Step 5: Run the pipeline

Now, you can process the dataset with PV Hawk. To this end, call the main Python script inside the Docker shell and provide the full path to the working directory as argument

python main.py /storage/pv-hawk-tutorial/workdir

This will run all pipeline steps specified in the config file. Note that processing the example dataset takes about two hours even on our relatively capable machine. If your machine is less performant you may have to wait even longer.

If you process your own data, it makes sense to run the pipeline in two stages. First, you run only the “interpolate_gps”, “segment_pv_modules”, “track_pv_modules”, “compute_pv_module_quadrilaterals” and “prepare_opensfm” steps and confirm the intermediate outputs are correct. Check, for instance, the preview.avi videos in the segmentation and tracking directories. If the results are satisfactory, proceed with the remaining pipeline steps. Comment out the steps you already ran, or otherwise their results are overwritten.

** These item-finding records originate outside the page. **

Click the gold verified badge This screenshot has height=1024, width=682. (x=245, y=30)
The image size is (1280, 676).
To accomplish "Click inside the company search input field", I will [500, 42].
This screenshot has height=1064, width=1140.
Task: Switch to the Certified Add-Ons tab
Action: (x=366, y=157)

Step 6: Visualize results

Once the pipeline is finished you can inspect the results with the scripts/plot_reconstruction.py script, which plots reconstructed camera poses, PV modules and map points. Run it as follows inside the Docker shell

cd scripts
python plot_reconstruction.py --hide-map-points /storage/pv-hawk-tutorial/workdir

You should see an output similar to this one

If your results look correct you can open the dataset with the PV Hawk Viewer to browse your results and perform further analyses, such as defect detection.